Footballiversity #6

Multiversity is an ongoing DC comics series written by Grant Morrison. Every month sees a story in a different version of the DC universe (eg kids of the well-known heroes who have nothing to do because their parents created a utopia where the bad guys can never win) loosely tied around a seemingly haunted comic book. Footballiversity and the various numbered Footballiverses are a shameless rip-off of the comics device (found elsewhere too, of course) of using parallel universes when you have nothing else to write about, and is an idea that came to me while reading Multiversity, although in a parallel universe Grant Morrison got the idea from me.

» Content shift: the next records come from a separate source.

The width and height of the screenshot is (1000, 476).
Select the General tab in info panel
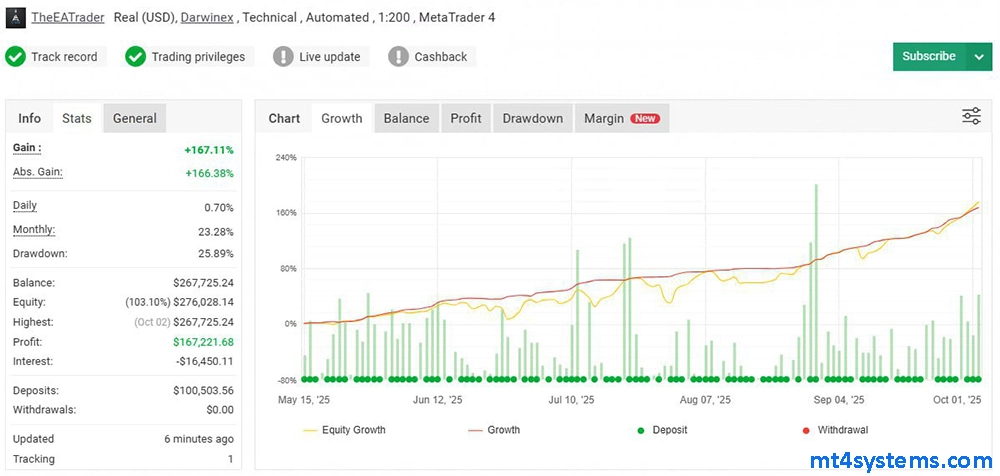(x=134, y=118)
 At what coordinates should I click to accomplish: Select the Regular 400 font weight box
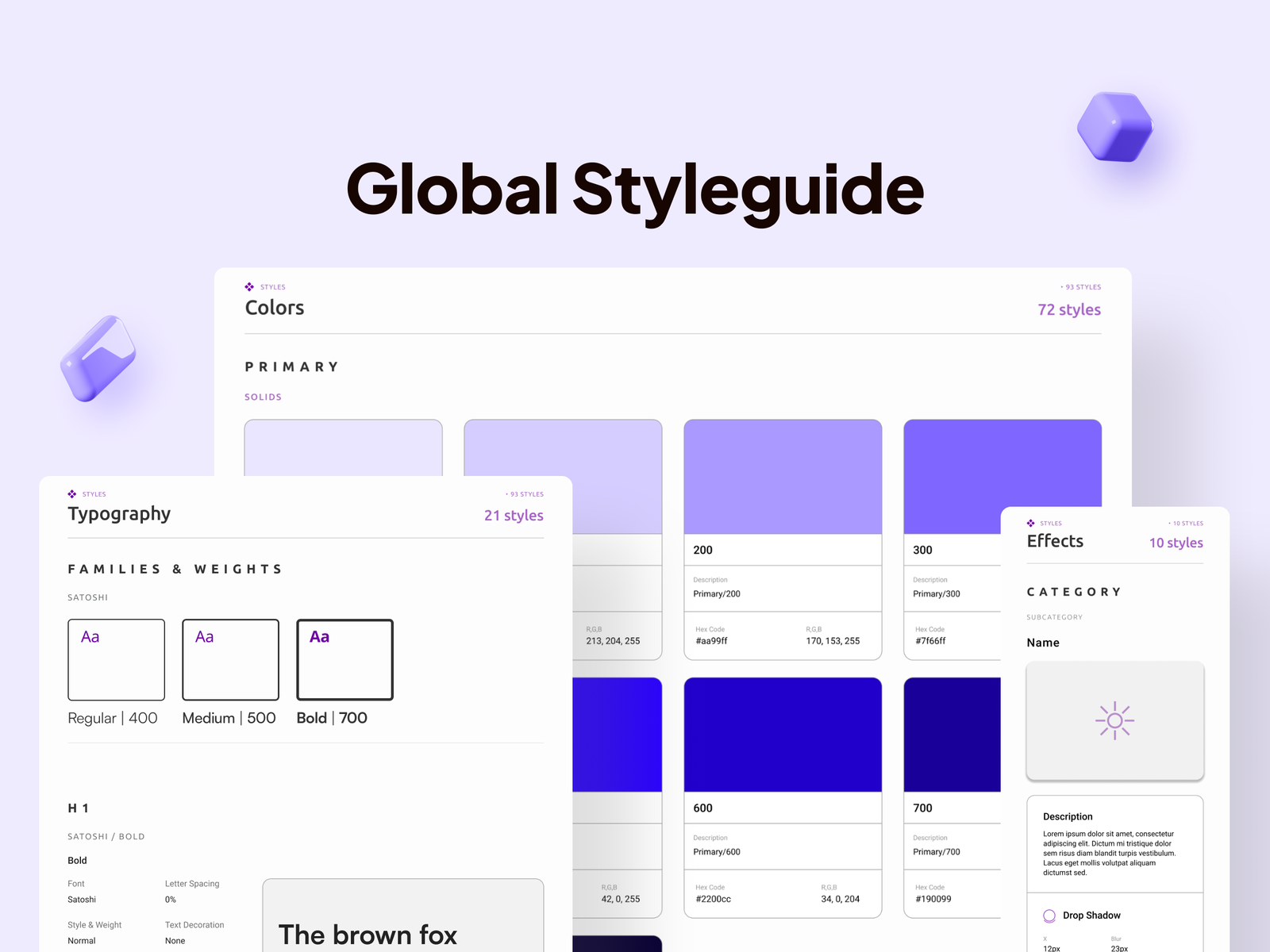tap(116, 660)
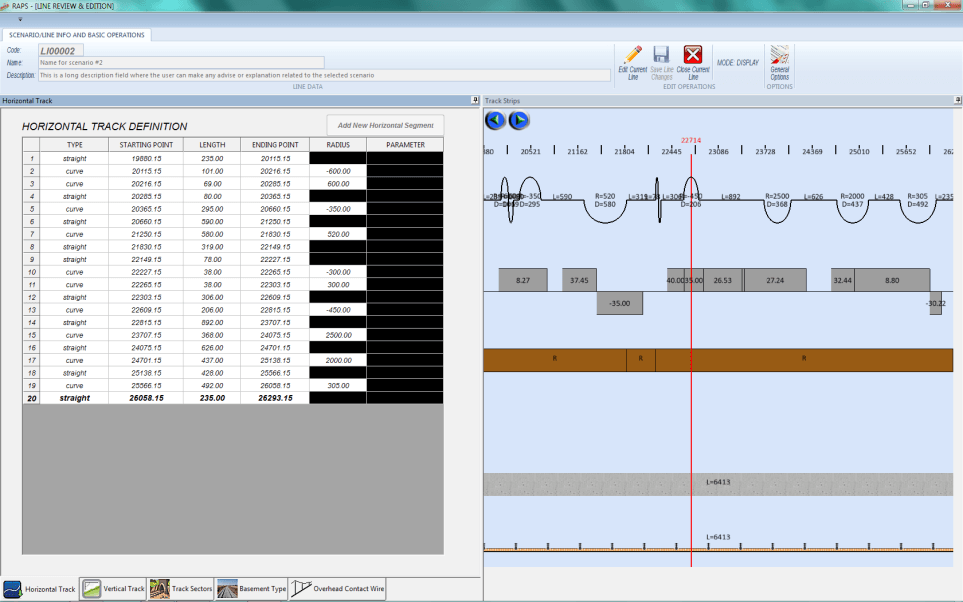Open the Track Sectors tab

point(181,589)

Footballiversity Issue #6 – Footballiverse 7

April

Footballiverse 7 is not too dissimilar from the world of a popular HBO show called ‘Well it’s not a spoiler for me to tell you about the Red Wedding before it happens because the books have been out for ages- oh wait, what’s that, GRR Martin is never going to finish the series oh curse the Seven’. However, where this Footballiverse differs from the televisual universe is that, whereas HBO’s offering shows female nudity that is gratuitous it’s jarring, here it is male nudity on show, signified here by “*PENIS*”.

 

There was a knock on Jon Snow’s door.

“Enter,” he said. The messenger *PENIS* entered.

“Pray tell, what is the recent news south of the Wall,” Snow asked “In the race for the Premier League title?”

 

“As you will well *PENIS* remember, Jose Lannister and his men were well positioned when last we spoke.”

“And have they won–?”

“Shush, *PENIS* that doesn’t fit my linear narrative”

 

“In truth, t’was not an interesting month,” the messenger continued “of most interest is which lords will fail to pay their debts to the realm, and will thus have their lands taken away from them [Ed: he means relegation]. Ramsay Pearson’s men have of late become most efficient, winning battles and plundering loot, but Lord Ramsay…”

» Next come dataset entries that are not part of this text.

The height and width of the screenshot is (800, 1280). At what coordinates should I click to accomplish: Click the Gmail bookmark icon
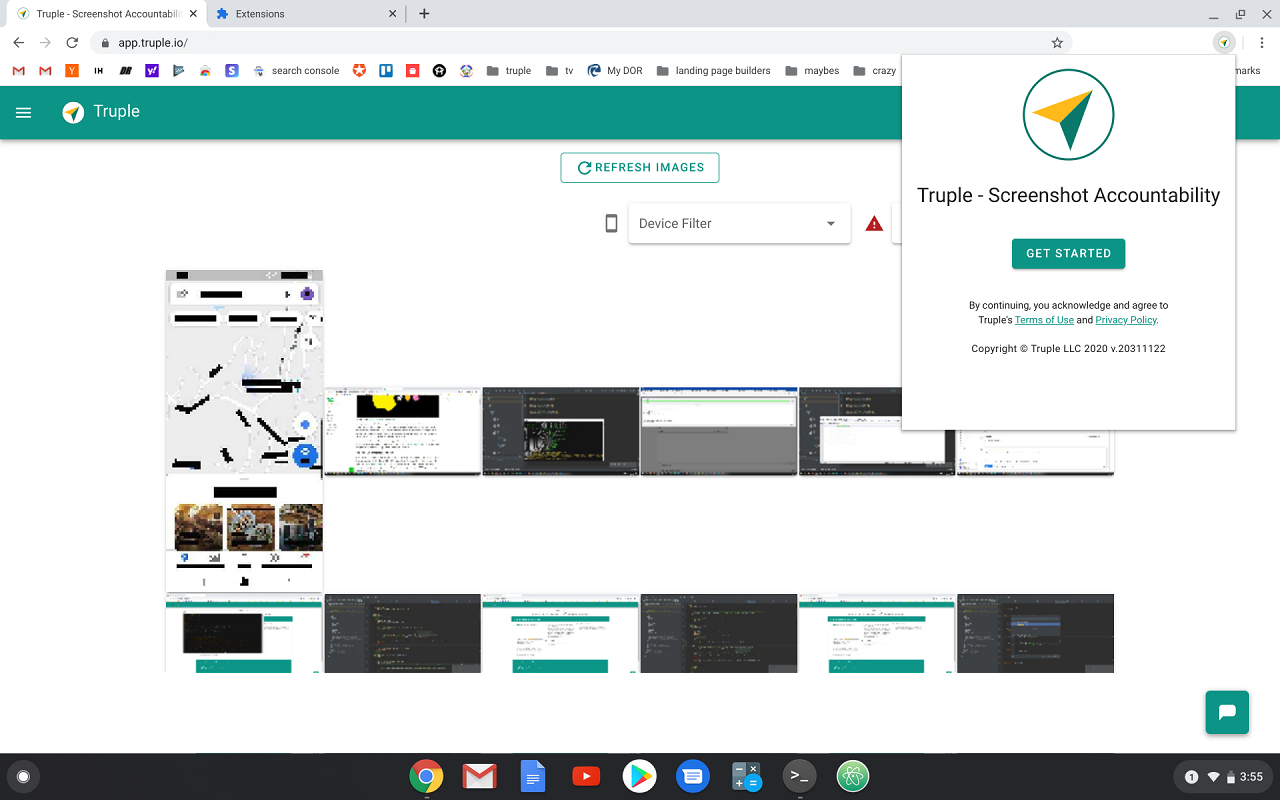(x=17, y=70)
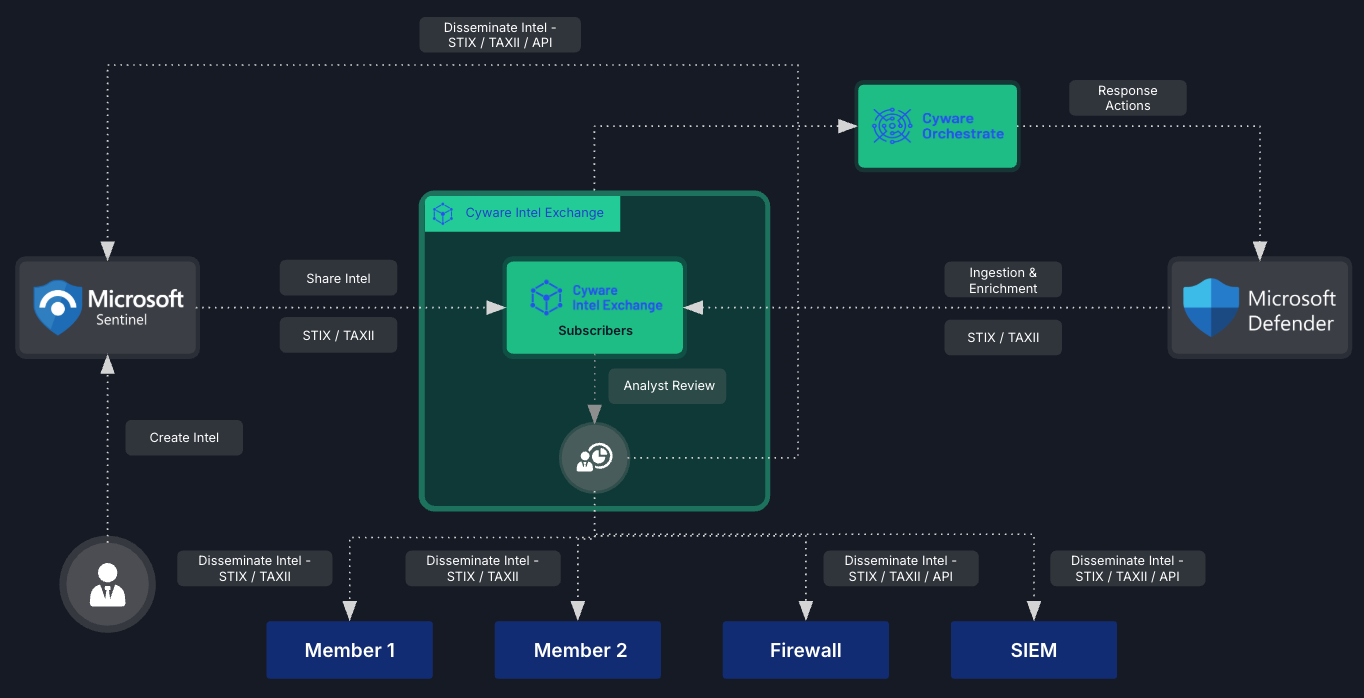Select the Member 2 node
The width and height of the screenshot is (1364, 698).
click(x=577, y=649)
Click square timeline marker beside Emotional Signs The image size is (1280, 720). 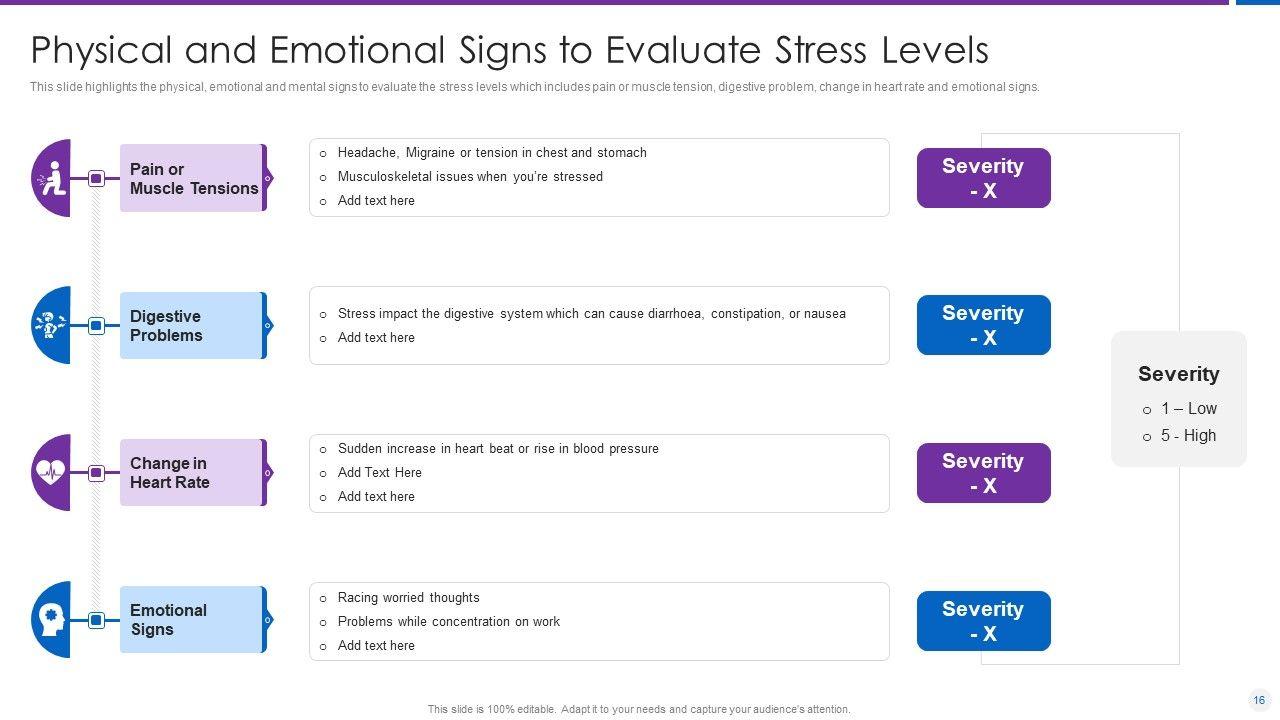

“What?” Jon Snow *PENIS* prompted.

“Ramsay Pearson was involved in an unsavoury incident with a squire that became quite public. It appears that Lord Ramsay is, well, not particularly *PENIS* nice.”

“Well, he always did seem a bit strange.”

 

“Lord Louis’ men began the month well, but have lost several battles recently, and there are increasing rumours that their key guardsman, Ser De Gea *PENIS* is to leave the Seven Kingdoms to return to his home land of Espayynos *PENIS PENIS*.”

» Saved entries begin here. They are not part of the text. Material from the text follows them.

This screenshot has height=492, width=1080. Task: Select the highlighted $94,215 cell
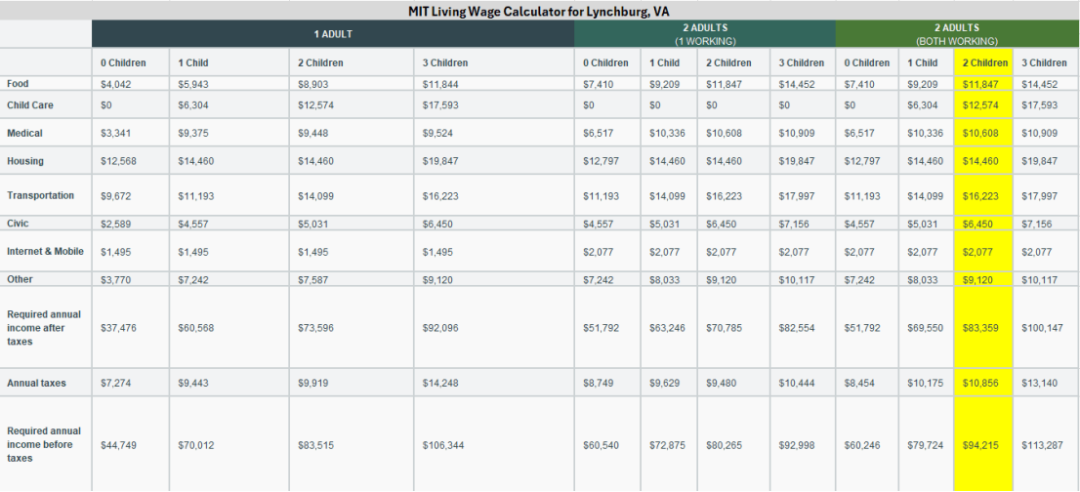(x=981, y=444)
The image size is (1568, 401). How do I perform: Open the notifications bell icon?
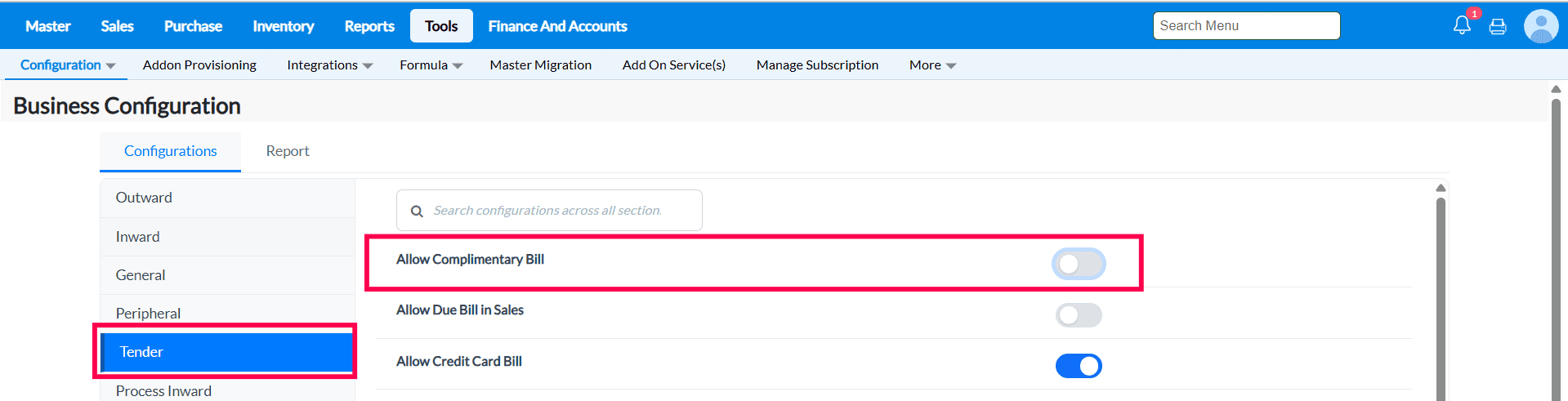tap(1462, 25)
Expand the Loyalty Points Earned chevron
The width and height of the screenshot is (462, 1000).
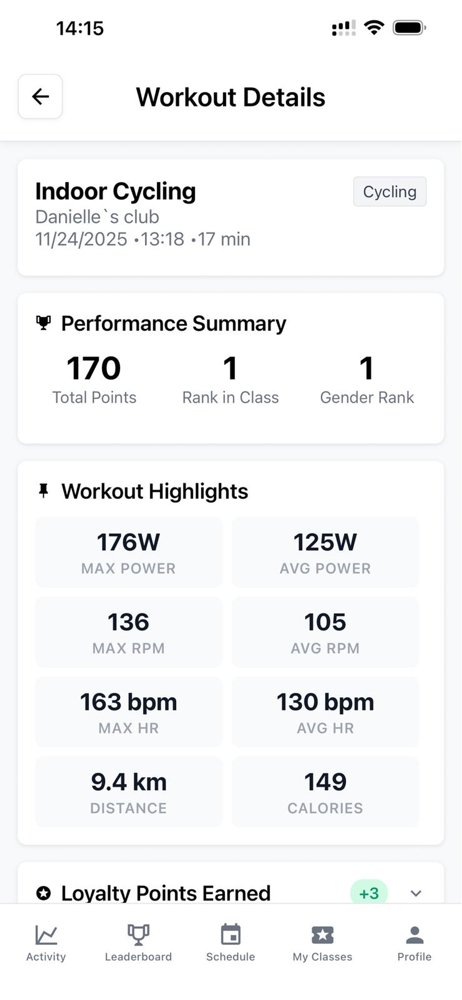coord(416,893)
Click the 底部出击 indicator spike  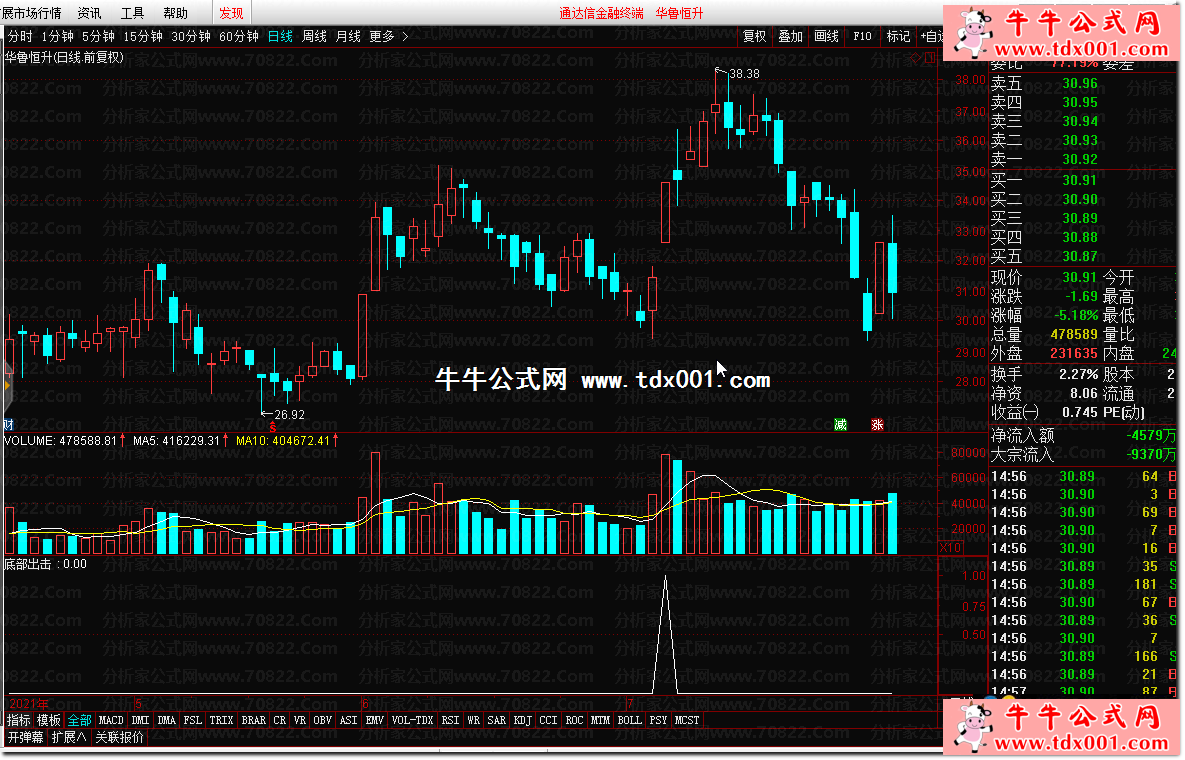(665, 580)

“And,” Jon Snow *PENIS* paused, trying not to let his feelings for his home enter his mind – he had made a vow to give up his family ties and never use his *PENIS* again, after all “What of the North?”

 

“Ah,” the messenger said “The Northmen are revolting. Lord John Carver of Mars does not appear a worthy general, and his financier Messyr Ashley does not seem to care. There are rumours they may well find themselves tied up in the [metaphor for relegation] battle like a lord in a whorehouse *PENIS PENIS PENIS PENIS* if they do not watch themselves.”

 

“A true shame,” said Jon Snow “Now, finally, tell me, what of the race for the title? Are the wealthy and powerful Lannisters led by the arrogant, narcissistic Jose still favourites?”

“Yeah, but it’s been all but wrapped up for months so who really gives a *PENIS*.”